The methodology of this paper is presented in the next section.

3. Methodology

In this section, the theoretical framework of the BS model for European call options, background to feed-forward ANNs, as well as general concepts that facilitate the learning process of ANNs will be examined.

3.1. Black-Scholes (BS) model

The value of a financial derivative at any time $t$ should depend only on time and the value of the underlying asset at that time (Shreve, 2008).
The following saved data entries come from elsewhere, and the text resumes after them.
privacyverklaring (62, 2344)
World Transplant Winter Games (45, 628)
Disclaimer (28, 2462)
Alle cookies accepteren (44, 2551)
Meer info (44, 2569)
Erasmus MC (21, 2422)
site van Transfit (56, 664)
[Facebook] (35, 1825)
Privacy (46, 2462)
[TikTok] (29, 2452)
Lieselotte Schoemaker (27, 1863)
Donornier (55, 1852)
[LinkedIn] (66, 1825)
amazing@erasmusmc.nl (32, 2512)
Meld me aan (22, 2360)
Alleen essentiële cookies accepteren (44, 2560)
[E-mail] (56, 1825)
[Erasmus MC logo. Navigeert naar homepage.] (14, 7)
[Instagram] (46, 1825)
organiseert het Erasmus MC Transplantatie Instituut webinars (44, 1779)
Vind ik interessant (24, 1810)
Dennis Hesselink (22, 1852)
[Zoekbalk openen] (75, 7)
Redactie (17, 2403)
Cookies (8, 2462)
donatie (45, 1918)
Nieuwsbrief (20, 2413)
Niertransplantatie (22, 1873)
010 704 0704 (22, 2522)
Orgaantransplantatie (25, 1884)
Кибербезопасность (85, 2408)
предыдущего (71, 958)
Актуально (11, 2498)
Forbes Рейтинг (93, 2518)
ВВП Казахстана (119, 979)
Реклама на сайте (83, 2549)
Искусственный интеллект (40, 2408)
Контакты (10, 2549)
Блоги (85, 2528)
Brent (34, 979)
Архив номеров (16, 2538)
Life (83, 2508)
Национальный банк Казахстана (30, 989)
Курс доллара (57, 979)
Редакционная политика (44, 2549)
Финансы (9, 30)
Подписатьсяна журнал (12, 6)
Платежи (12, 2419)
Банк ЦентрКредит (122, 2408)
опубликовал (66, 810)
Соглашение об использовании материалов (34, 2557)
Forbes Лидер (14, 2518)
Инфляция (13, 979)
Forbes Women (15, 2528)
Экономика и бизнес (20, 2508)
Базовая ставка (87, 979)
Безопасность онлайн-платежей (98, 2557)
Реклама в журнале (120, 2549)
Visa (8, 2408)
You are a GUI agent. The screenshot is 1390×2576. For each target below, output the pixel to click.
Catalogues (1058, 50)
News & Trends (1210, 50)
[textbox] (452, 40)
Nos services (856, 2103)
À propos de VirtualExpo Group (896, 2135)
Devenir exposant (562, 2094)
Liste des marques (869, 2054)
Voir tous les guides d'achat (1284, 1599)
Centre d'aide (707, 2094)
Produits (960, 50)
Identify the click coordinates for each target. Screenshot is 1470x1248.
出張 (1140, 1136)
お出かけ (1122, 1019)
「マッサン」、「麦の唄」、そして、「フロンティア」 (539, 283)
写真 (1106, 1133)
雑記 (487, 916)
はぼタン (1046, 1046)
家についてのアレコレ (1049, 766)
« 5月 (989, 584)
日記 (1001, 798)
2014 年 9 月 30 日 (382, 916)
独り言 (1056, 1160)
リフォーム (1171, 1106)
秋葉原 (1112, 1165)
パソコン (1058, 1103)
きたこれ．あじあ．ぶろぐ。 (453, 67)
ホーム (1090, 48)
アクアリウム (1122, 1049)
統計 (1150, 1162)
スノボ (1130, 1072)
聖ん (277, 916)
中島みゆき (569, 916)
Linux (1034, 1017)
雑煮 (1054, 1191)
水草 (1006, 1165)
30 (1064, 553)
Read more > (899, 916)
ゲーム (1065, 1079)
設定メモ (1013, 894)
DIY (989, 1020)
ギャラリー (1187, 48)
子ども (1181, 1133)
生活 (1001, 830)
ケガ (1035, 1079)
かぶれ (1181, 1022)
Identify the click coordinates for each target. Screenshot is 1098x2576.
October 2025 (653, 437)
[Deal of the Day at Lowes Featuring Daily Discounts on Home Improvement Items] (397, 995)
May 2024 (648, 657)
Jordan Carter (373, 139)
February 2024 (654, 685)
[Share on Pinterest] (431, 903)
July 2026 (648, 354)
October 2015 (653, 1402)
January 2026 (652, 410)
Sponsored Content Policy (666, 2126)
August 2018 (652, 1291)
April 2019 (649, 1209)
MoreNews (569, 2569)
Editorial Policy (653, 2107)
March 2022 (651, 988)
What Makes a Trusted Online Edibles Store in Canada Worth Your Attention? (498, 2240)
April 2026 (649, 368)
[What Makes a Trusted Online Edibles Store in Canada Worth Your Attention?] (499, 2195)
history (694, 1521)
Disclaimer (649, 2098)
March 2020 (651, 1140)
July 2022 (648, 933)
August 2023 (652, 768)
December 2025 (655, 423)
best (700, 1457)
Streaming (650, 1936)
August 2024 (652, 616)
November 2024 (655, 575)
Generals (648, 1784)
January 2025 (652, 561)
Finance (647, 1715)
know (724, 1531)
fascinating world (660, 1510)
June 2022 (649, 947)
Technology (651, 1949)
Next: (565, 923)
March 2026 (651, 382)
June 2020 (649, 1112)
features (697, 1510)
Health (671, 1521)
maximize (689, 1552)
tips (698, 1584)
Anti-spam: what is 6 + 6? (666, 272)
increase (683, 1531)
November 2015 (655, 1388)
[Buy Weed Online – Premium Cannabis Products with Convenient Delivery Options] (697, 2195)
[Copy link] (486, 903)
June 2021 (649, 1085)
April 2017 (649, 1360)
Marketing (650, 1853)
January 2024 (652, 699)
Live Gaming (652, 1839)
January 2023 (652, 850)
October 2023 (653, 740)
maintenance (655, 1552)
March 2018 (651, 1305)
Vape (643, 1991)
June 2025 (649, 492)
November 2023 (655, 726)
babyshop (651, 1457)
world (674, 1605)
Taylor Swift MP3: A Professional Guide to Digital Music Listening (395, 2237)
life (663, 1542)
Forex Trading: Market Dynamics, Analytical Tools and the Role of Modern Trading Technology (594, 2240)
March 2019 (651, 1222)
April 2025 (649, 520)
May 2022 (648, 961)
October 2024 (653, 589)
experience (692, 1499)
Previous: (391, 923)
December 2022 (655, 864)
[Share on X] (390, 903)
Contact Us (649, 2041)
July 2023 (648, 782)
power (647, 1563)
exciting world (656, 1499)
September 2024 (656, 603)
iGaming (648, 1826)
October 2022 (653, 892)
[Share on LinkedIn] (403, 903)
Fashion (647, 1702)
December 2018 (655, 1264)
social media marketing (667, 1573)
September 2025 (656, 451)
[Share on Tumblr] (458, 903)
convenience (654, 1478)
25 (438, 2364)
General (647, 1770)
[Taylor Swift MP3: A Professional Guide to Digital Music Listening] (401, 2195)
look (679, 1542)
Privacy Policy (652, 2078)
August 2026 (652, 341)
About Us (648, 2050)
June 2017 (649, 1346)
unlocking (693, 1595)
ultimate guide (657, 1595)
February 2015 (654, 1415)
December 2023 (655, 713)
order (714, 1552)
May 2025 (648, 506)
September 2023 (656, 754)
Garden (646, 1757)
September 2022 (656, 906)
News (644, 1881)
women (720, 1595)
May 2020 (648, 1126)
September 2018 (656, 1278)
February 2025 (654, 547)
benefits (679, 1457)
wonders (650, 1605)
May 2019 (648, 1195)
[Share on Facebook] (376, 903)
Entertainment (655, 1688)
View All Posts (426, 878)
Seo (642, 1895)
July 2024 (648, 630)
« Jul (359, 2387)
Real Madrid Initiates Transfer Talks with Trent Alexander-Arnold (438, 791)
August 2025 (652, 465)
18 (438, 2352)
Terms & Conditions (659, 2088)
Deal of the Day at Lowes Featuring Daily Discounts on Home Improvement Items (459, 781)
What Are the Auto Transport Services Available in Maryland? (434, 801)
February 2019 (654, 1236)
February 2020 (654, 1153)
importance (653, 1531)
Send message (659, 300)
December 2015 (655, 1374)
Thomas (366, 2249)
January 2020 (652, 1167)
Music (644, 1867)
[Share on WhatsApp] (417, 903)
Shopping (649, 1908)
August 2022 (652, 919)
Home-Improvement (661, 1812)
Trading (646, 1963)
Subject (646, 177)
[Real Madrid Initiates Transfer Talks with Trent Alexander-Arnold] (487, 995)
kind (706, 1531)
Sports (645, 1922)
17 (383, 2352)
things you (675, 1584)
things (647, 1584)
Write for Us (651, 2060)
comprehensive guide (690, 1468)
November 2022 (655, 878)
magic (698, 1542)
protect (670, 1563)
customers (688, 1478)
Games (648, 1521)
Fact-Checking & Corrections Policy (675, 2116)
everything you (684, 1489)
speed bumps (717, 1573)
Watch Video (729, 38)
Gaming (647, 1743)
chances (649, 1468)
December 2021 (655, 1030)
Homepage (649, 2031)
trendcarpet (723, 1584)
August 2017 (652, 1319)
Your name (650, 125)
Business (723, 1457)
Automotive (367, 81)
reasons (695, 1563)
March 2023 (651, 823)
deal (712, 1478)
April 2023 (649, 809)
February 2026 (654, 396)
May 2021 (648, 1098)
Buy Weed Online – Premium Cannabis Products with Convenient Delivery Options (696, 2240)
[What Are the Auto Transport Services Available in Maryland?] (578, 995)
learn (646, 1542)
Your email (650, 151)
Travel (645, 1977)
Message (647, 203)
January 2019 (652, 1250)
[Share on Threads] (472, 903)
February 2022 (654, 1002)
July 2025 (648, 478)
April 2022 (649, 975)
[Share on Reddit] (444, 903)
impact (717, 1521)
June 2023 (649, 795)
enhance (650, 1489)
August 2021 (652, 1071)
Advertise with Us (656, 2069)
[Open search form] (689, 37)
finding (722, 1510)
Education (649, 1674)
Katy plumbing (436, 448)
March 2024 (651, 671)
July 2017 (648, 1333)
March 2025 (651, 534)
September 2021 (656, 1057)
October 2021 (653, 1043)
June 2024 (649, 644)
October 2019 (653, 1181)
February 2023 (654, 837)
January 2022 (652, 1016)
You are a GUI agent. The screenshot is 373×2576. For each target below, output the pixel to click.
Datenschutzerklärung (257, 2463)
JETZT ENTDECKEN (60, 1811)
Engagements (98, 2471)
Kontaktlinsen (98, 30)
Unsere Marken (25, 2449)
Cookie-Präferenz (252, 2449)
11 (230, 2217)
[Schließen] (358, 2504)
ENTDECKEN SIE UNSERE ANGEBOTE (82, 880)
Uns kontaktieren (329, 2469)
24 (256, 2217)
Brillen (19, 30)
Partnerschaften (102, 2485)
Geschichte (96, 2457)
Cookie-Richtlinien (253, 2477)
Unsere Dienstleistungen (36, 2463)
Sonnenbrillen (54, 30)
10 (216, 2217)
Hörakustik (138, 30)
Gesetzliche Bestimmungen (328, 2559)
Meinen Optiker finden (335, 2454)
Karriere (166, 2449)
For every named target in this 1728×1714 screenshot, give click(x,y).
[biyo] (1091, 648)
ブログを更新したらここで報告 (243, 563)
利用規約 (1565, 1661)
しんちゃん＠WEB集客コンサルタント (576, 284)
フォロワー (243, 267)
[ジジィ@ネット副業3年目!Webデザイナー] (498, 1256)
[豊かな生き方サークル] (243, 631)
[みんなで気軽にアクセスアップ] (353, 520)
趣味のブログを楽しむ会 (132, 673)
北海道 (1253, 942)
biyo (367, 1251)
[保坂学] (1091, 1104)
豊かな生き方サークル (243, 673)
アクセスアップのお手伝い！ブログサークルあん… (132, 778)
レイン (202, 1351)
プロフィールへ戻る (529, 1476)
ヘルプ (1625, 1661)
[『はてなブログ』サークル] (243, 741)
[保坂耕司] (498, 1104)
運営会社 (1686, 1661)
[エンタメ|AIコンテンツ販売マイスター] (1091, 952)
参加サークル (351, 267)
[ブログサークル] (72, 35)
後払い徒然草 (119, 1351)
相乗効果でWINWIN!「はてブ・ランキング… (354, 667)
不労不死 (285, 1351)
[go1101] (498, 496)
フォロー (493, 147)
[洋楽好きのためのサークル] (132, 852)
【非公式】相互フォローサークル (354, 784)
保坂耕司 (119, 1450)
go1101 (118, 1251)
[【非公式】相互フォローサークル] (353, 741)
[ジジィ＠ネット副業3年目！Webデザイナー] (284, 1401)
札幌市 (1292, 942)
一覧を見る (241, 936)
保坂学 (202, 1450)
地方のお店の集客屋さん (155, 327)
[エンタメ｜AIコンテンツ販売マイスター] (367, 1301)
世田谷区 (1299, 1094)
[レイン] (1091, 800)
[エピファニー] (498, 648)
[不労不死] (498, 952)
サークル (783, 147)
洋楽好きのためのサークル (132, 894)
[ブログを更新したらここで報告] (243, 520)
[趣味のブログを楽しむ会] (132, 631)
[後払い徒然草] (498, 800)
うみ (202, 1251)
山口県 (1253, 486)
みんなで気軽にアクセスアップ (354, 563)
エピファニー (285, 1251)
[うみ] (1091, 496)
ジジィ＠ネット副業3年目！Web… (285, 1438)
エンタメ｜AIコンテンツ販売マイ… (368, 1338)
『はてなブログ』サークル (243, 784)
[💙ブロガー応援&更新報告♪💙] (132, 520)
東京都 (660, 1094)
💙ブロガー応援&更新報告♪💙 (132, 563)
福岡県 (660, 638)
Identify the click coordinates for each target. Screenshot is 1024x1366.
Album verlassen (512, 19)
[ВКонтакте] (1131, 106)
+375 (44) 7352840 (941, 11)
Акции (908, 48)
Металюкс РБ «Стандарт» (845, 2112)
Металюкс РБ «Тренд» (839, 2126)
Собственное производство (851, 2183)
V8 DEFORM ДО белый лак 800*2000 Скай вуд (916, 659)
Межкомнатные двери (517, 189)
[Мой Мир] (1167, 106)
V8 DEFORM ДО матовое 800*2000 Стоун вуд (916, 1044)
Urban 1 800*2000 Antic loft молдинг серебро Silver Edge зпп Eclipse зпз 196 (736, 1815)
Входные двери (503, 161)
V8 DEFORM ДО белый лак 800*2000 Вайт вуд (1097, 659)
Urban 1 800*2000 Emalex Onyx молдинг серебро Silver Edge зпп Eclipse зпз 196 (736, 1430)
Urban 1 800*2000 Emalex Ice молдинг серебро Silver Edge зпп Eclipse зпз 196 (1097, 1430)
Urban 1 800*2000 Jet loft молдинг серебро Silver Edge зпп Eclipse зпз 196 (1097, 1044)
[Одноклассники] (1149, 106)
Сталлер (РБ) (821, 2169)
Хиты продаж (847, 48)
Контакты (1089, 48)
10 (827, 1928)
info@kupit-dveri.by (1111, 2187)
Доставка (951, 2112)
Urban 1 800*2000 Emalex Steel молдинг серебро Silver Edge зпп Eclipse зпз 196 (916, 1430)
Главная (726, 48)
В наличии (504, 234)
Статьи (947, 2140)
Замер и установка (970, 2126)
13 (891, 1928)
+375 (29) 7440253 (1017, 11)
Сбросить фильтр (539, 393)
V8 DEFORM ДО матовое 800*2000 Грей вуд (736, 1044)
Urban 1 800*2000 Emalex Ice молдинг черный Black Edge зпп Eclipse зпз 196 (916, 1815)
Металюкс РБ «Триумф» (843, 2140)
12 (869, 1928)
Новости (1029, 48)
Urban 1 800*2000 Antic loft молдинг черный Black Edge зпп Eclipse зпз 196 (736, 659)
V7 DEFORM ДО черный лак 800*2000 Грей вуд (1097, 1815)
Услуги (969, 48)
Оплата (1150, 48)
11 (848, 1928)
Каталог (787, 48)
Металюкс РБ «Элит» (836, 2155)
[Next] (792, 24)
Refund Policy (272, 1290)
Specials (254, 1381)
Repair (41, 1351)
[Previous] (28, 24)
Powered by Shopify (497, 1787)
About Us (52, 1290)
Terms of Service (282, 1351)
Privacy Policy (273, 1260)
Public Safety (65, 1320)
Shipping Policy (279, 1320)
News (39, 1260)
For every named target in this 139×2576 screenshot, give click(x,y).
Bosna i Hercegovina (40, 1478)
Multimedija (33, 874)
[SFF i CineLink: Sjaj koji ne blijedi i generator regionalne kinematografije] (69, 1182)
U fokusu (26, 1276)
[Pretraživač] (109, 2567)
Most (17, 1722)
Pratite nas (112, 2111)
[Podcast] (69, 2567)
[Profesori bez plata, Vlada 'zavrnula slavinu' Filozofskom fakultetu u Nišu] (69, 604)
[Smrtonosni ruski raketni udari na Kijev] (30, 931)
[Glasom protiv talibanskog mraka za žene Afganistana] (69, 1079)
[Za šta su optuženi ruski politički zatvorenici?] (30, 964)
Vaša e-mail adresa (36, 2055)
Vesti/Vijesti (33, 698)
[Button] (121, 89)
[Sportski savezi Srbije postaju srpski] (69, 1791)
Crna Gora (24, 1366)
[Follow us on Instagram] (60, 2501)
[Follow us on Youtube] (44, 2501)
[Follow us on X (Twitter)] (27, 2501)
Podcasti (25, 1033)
More formally, the value of a European call option at time $t$ that provides a payoff of $max\left\{S_T-K,0\right\}$ at maturity $T$ is simply equal to the discounted expected payoff under the risk-neutral measure $\mathbf{Q}$:

$\begin{array}{c}c=e^{-r\tau }{\mathbf{E}}^{\mathbf{Q}}\left[max\left\{S_T-K,0\right\}\right],\end{array}$

where:

$\bullet e^{-r\tau }$ is the discount factor,

$\bullet r$ is an arbitrary risk-free rate,

$\bullet \tau$ is the year fraction between the valuation date $t$ and the maturity date $T$,

$\bullet S_T$ is the spot price of the underlying at maturity $T$,

$\bullet K$ is the strike price.

Under the assumption of the above-mentioned dynamics, a closed-form solution for the value of a European call option on a non-dividend paying stock is given by:

$c=S_0\mathbf{\Phi }(d_1)-K{e}^{-r\tau }\mathbf{\Phi }(d_2),$

where:

$\bullet d_1=\frac{ln\left(\frac{S_0}{K}\right)+\left(r+\frac{1}{2}{\sigma }_{BS}^2\right)\tau }{{\sigma }_{BS}\sqrt{\tau }},$

$\bullet d_2=\frac{ln\left(\frac{S_0}{K}\right)+\left(r-\frac{1}{2}{\sigma }_{BS}^2\right)\tau }{{\sigma }_{BS}\sqrt{\tau }},$

$\bullet \mathrm{\Phi }\left(\cdot \right)$ is the cumulative normal distribution function,

$\bullet {\sigma }_{BS}$ is the implied volatility parameter,

$\bullet S_0$ is the spot price of the underlying at the valuation date $t=0$.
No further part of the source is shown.